■ TASK PROMPT
Please lay out every line of the data below as a Markdown table with two columns, Row and Line. Skip blank lines and leave the pictures out.

■ INFORMATION SUPPLIED

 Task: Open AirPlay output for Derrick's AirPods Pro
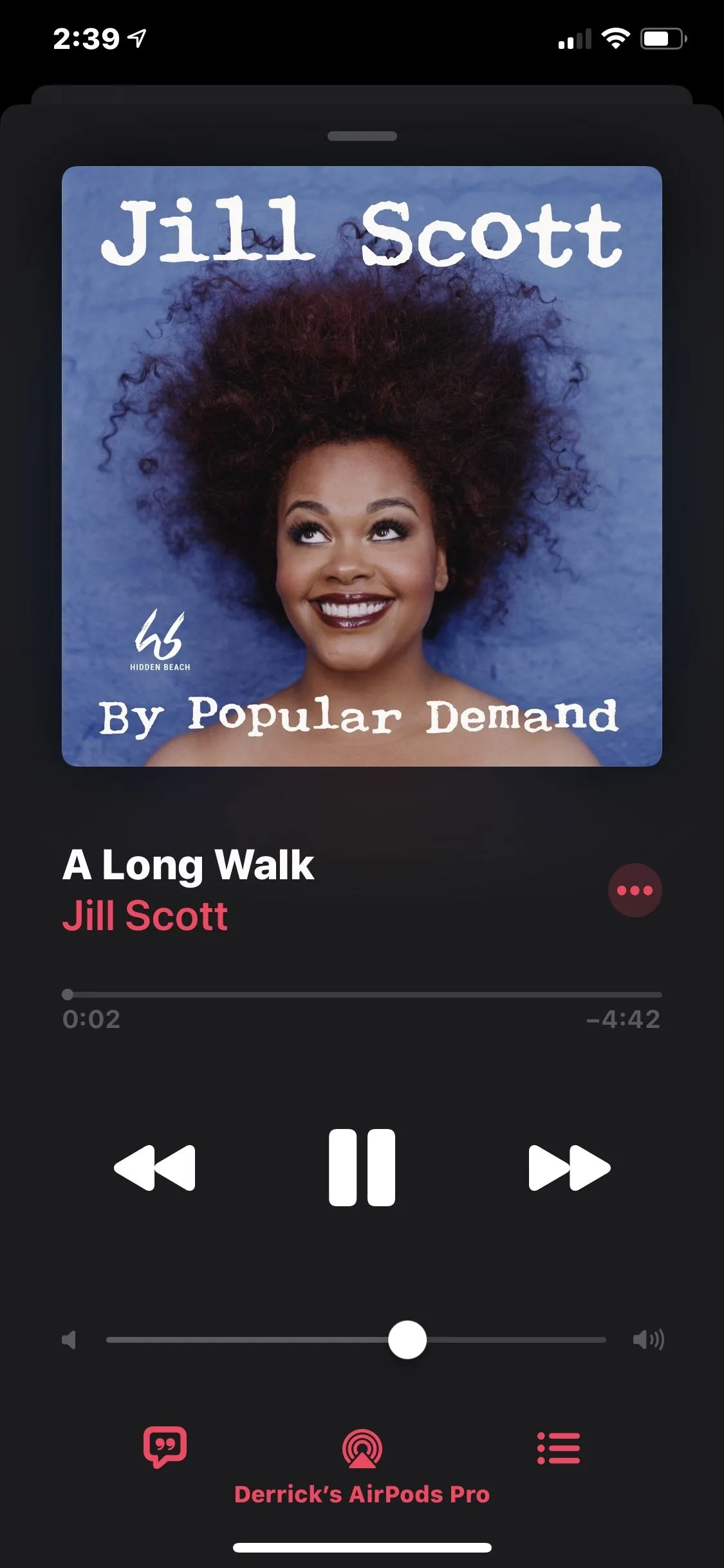pos(362,1450)
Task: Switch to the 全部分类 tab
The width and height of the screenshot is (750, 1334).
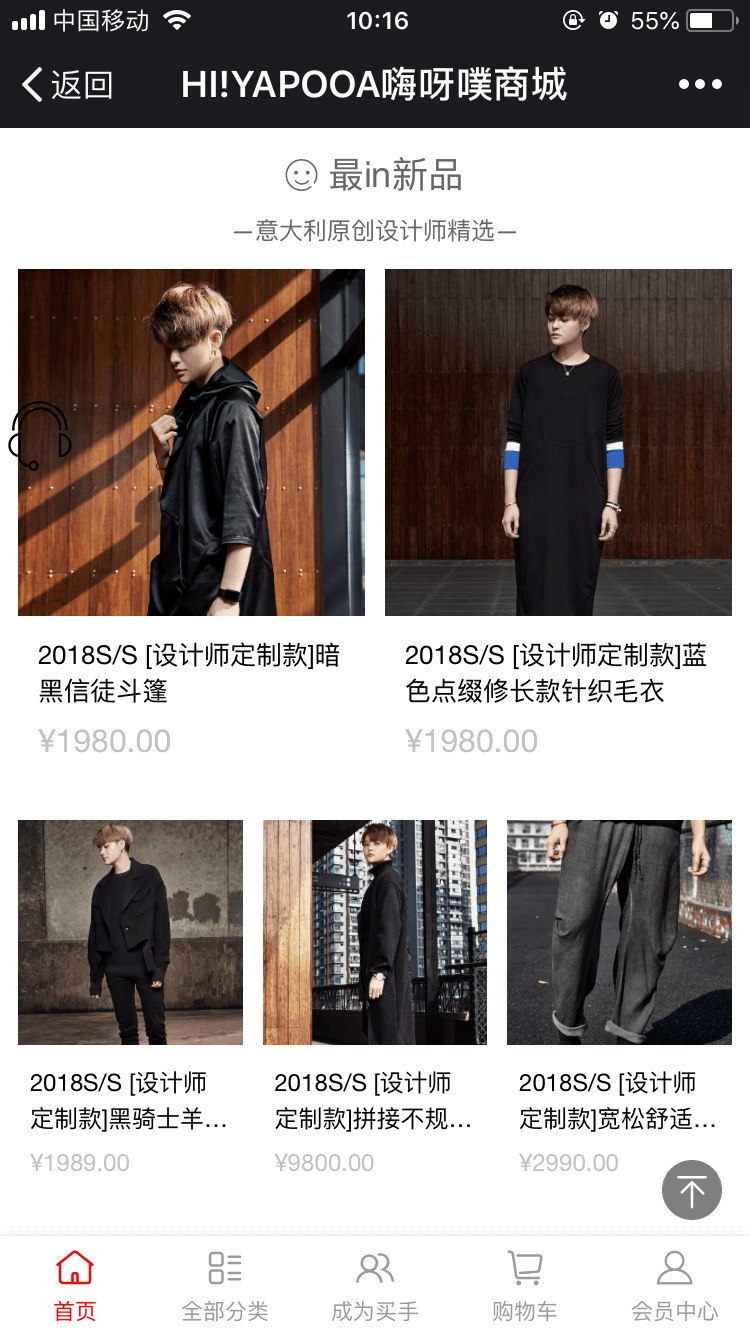Action: pos(225,1284)
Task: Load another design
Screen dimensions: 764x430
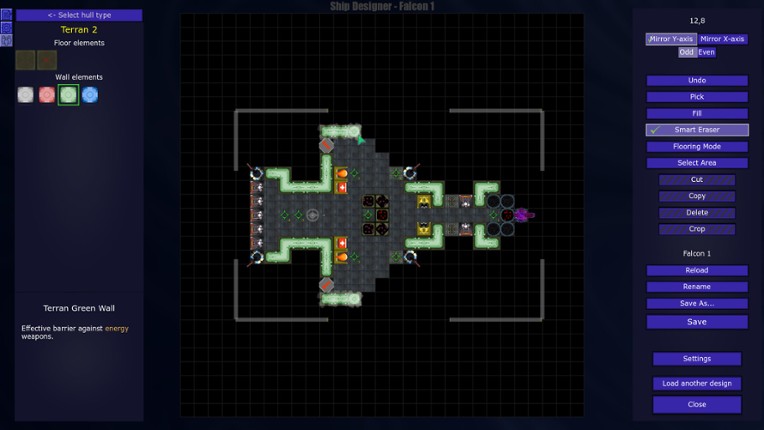Action: tap(697, 383)
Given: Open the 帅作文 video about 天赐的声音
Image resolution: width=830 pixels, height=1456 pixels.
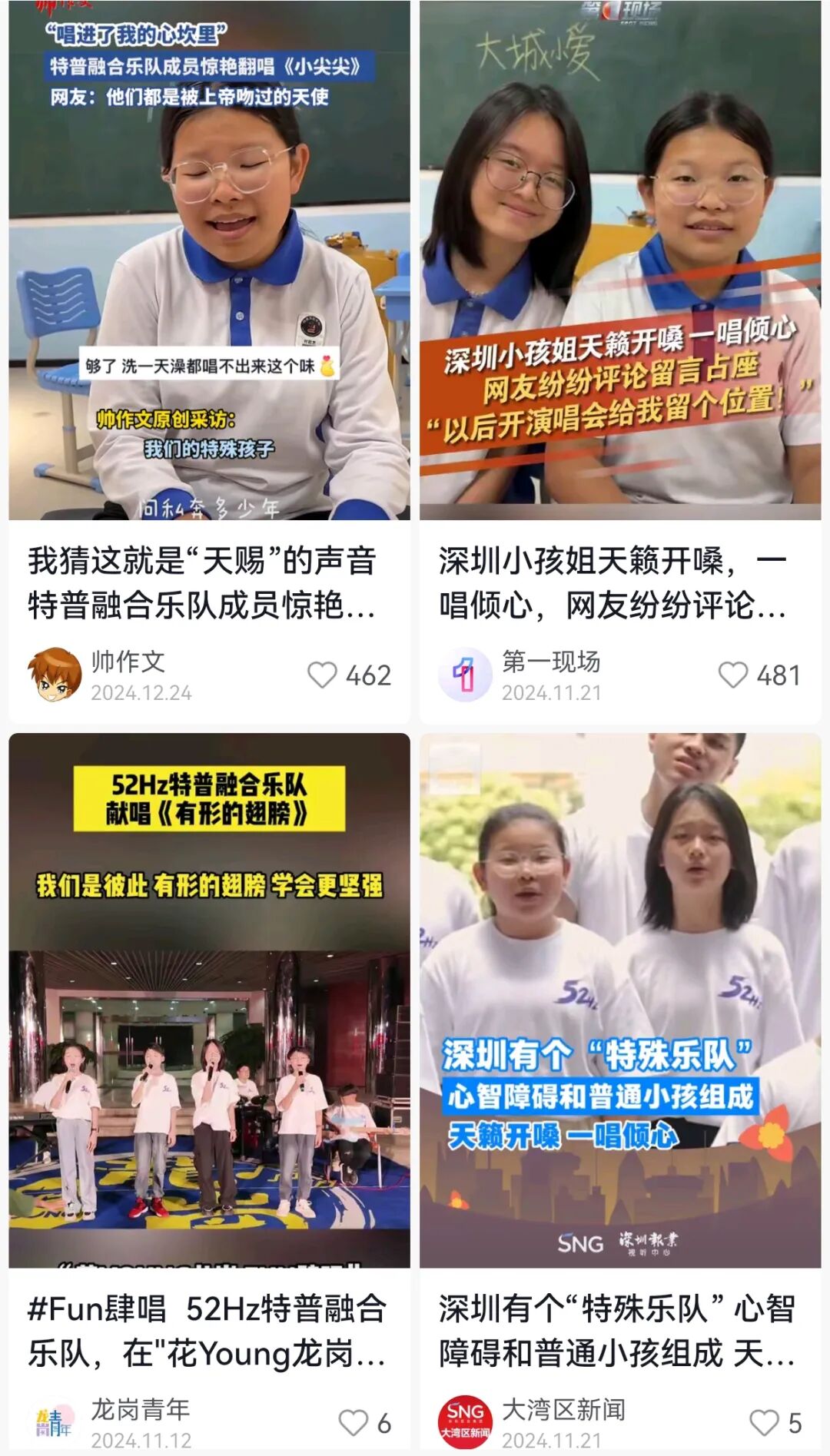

■ RESULT
| Row | Line |
|---|---|
| 1 |  Task: Open AirPlay output for Derrick's AirPods Pro |
| 2 | pos(362,1450) |
| 3 | Task: Switch to the 全部分类 tab |
| 4 | The width and height of the screenshot is (750, 1334). |
| 5 | Action: pos(225,1284) |
| 6 | Task: Load another design |
| 7 | Screen dimensions: 764x430 |
| 8 | Action: tap(697, 383) |
| 9 | Given: Open the 帅作文 video about 天赐的声音 |
| 10 | Image resolution: width=830 pixels, height=1456 pixels. |